### INSTRUCTIONS TO FOLLOW
Rescale the items starting at the line containing "You are a GUI" and ending at the line containing "pos(873,1013)" by giving those lines again, requests included, with only the answer coordinates multiplied by 2.2 and rounded to whole numbers, halves rounded up. Leave the pictures out.

### RECORDS SHOWN

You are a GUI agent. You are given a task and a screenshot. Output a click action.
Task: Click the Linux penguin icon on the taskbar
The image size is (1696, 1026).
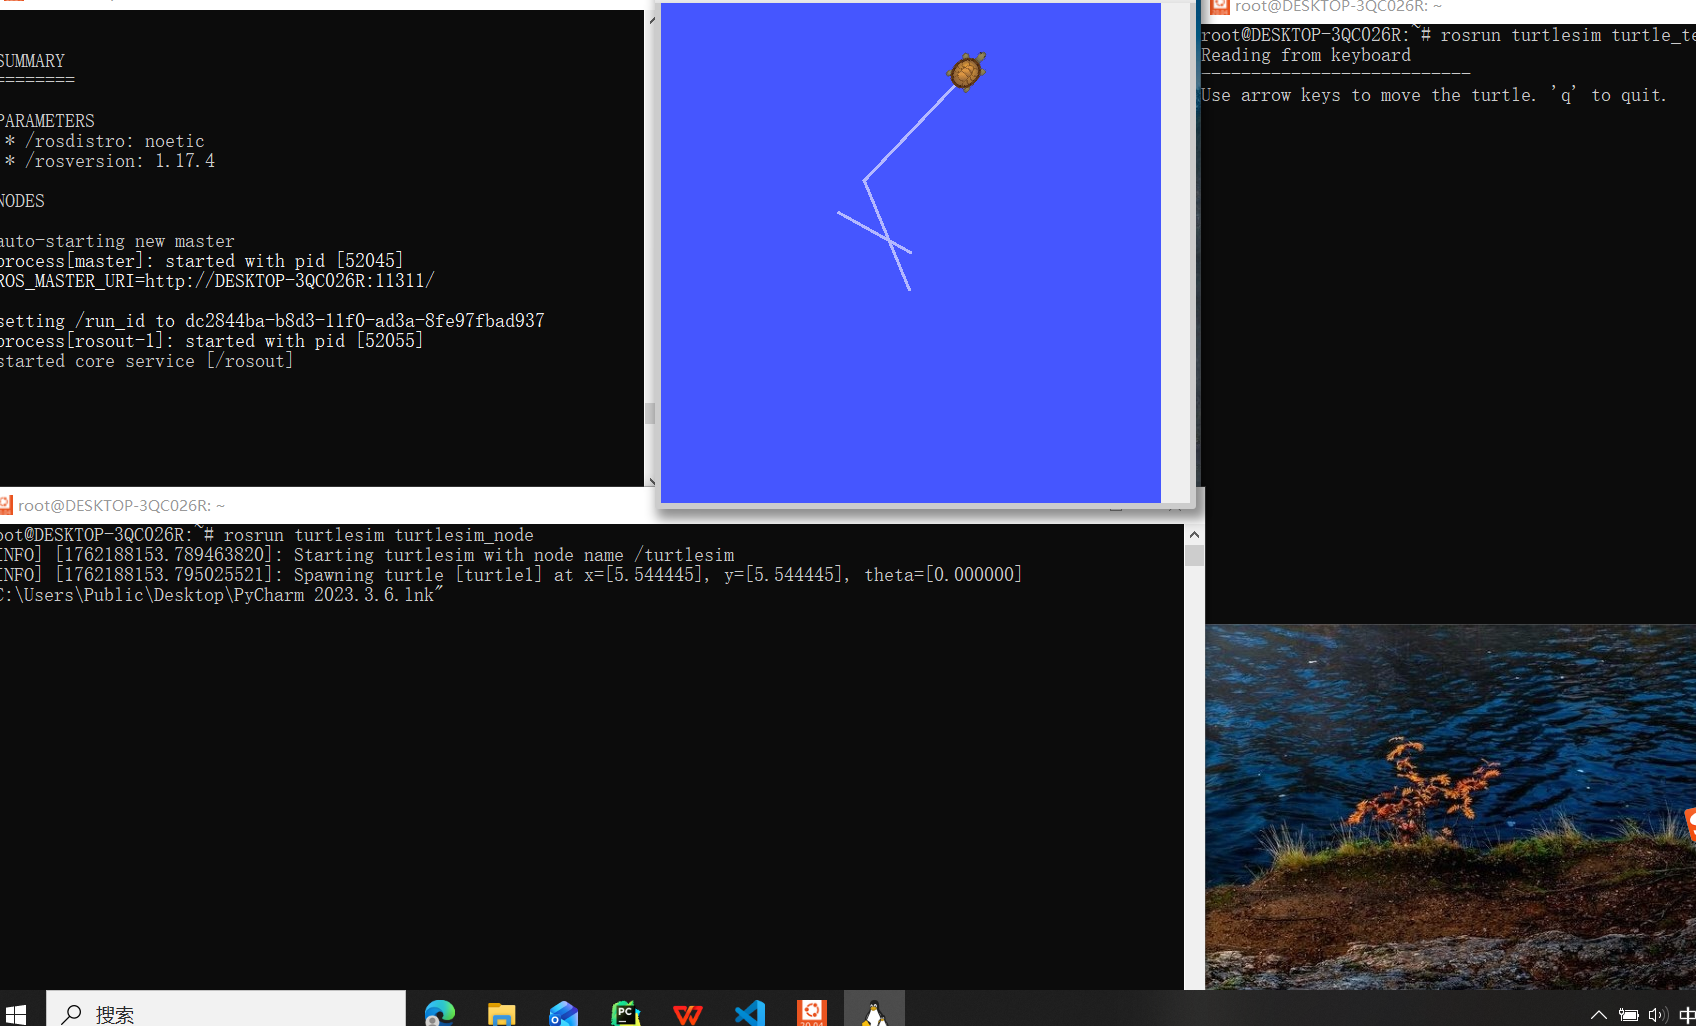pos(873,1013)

* * *

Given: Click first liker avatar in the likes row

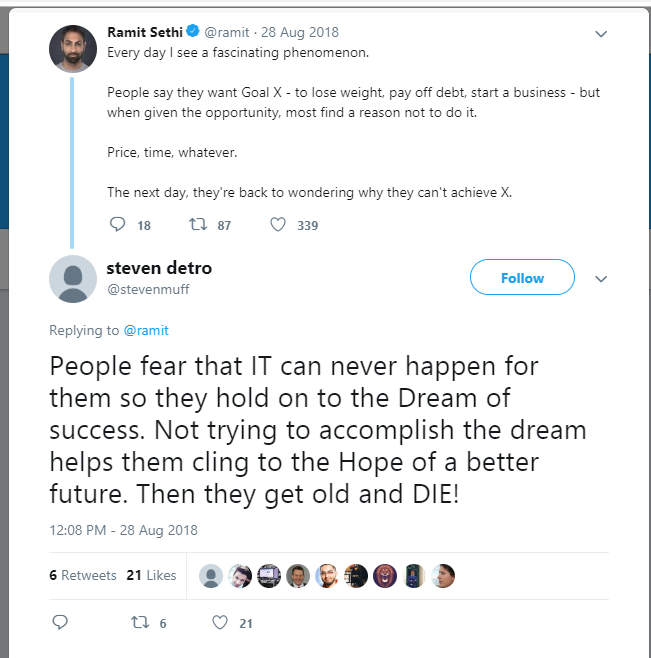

* * *

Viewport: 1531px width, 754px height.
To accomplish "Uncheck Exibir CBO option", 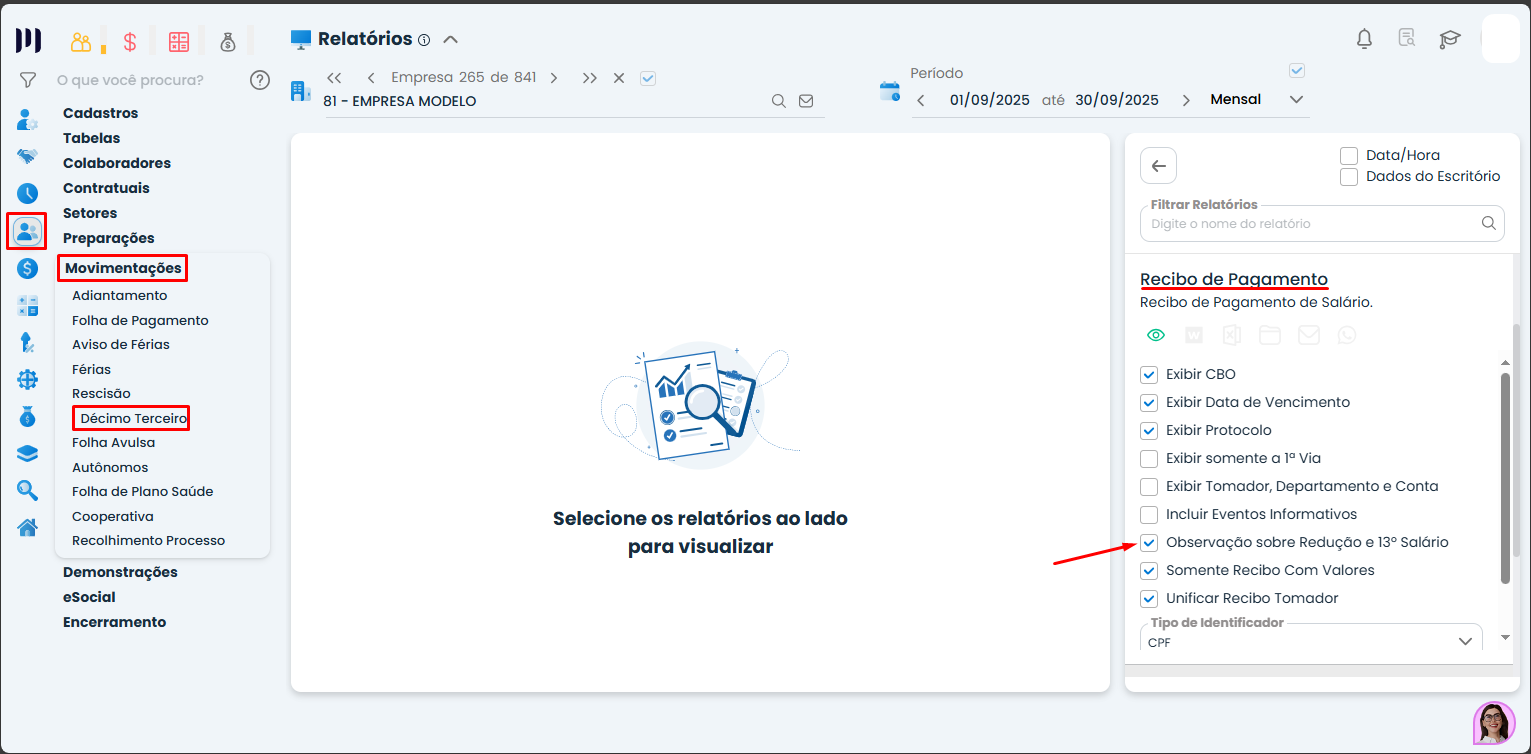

### RESULT
You are a GUI agent. You are given a task and a screenshot. Output a click action.
Task: Click the Linux penguin icon on the taskbar
The image size is (1696, 1026).
pos(1921,2229)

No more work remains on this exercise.